それに伴った点について、原作では、鉄骨に電流が流れていることを示すとき、某ゴムゴムの黒服はゴム手袋をして鉄の棒を当ててバチバチっとする訳です。これはゴム手袋をしているのでセーフじゃないですか。僕たちは一流に飼いならされているので。

一方で映画では、素手で鉄の棒を持った黒服がそのままバチバチっとする訳ですよ。細かすぎるかもしれないですが、それを見たら「いや、普通に感電しない?」とか思っちゃうんですよね。

いや、ゴム手袋の有無だけで変な話ですが、本当になんだか気にしちゃうんですよ。

「電流の流れる鉄骨」-「鉄の棒」-「素手」って、いや普通の人なんだからそれって普通に感電しない?みたいな。むしろそれで感電しないなら何しても感電しなくない?みたいな。

そんな感じに、カイジの世界で許されるボーダーラインを絶縁体の有無に見出してしまう訳です。

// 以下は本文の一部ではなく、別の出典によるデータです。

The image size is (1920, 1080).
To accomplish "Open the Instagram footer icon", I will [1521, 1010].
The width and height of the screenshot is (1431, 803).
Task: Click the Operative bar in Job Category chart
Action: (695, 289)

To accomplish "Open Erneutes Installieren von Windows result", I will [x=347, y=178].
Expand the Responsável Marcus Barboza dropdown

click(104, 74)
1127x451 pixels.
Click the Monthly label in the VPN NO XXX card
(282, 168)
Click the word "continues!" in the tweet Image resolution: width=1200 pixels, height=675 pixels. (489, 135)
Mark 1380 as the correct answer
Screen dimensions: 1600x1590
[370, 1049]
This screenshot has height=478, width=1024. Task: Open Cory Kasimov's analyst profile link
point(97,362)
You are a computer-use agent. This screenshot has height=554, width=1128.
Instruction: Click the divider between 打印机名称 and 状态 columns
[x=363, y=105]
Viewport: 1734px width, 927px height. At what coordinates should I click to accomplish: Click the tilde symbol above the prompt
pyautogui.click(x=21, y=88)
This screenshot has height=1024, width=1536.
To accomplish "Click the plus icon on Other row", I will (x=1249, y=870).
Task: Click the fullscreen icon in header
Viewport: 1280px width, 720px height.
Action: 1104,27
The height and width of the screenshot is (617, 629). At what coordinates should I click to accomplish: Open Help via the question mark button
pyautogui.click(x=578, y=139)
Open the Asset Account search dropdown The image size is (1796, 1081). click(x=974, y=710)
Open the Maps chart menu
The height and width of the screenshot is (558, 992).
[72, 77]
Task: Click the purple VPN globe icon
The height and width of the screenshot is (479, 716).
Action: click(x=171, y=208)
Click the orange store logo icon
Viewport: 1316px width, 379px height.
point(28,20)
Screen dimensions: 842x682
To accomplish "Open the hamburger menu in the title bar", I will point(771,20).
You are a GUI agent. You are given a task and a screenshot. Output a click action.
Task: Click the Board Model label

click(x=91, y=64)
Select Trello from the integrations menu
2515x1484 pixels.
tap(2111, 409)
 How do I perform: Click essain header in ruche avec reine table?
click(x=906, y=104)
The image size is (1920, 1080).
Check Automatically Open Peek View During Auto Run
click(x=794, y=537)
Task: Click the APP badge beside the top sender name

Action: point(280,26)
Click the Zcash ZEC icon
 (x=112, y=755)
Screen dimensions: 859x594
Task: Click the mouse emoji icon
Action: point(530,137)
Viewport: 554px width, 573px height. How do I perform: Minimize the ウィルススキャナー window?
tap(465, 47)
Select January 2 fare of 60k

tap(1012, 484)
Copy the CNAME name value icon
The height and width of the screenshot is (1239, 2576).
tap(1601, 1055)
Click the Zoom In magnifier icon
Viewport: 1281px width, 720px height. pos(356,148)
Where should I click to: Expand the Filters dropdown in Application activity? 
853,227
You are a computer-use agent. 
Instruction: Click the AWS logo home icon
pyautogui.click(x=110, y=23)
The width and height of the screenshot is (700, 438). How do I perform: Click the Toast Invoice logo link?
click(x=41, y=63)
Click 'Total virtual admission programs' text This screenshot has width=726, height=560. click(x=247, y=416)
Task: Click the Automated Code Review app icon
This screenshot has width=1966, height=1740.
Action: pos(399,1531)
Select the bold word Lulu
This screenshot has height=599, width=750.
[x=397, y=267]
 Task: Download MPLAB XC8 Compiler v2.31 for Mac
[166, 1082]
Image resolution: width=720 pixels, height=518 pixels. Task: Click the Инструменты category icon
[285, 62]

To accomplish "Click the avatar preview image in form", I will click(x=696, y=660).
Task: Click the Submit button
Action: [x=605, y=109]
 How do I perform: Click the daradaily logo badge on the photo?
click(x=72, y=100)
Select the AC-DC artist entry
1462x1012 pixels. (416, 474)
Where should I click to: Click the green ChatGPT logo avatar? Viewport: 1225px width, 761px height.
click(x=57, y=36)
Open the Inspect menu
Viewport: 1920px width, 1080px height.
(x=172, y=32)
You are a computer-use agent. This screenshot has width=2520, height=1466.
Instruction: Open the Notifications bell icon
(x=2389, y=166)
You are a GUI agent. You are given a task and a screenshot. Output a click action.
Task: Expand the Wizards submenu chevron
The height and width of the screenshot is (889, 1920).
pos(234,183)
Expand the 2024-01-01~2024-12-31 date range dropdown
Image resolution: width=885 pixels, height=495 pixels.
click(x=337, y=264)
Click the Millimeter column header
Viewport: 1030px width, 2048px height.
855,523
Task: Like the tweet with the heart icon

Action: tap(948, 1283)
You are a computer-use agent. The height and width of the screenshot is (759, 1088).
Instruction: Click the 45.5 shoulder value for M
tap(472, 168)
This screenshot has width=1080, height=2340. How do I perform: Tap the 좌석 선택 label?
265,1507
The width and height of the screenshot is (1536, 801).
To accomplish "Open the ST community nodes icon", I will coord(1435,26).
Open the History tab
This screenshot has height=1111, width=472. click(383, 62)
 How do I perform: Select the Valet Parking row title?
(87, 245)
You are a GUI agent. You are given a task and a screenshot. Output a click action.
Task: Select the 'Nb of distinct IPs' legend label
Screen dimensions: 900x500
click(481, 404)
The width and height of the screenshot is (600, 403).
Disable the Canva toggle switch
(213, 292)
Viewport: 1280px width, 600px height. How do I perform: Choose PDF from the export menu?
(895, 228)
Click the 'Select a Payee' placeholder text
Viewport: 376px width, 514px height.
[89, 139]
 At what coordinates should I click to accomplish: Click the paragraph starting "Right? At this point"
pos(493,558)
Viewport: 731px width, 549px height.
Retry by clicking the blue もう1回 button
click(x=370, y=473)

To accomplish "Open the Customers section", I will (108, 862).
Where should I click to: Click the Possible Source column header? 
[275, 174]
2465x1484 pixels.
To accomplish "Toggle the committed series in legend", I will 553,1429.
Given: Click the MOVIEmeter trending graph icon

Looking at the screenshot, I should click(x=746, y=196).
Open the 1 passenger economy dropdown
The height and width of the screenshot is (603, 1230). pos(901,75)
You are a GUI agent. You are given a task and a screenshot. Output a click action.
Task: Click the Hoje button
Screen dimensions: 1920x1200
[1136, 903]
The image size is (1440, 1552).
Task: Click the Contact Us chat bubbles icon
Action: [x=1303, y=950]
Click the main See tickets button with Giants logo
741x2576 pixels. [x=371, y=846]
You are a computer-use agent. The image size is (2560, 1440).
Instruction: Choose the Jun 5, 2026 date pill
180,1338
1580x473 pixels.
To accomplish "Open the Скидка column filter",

今回の映画では、上記の内容だけではなく、随所に細かいところの粗さを感じてしまって、そこに対してうーーんと思ったりしていました。

リアリティとは別のところですが、強制連行みたいな場面の後、カイジがポケットから油性ペン出すんですよね。

いや、なんで持ってるの?ってすごい気になっちゃって。油性ペンなんか、僕たちでもポケットに入れてないじゃないですか。

強制連行されて、もう文字通り手も足も出ない、何処に向かっているかも分からない、そんな時にもカイジはポケットに油性ペンだけ入れてるんですよ。小学生かよ。[4]やたらと持ち物に名前書かされたよね。

ちなみにこの部分、原作では合理的な流れでちょっと前に黒服から渡されるんですよね。で、その後ウンウン考えたカイジはハッとして、ちょっと前に渡された油性ペンを利用する。

映画ではその数十秒のくだりをカットした結果、たまたまカイジがポケットに油性ペンを持っていたということになる訳です。うーーん、ちょっと雑いかな。

全体としてはそんな感じですかね。良いところもありましたが、それでも少し厳しいかな。

ちなみに僕は悪魔の実の能力者でもないのに泳げません。おしまい。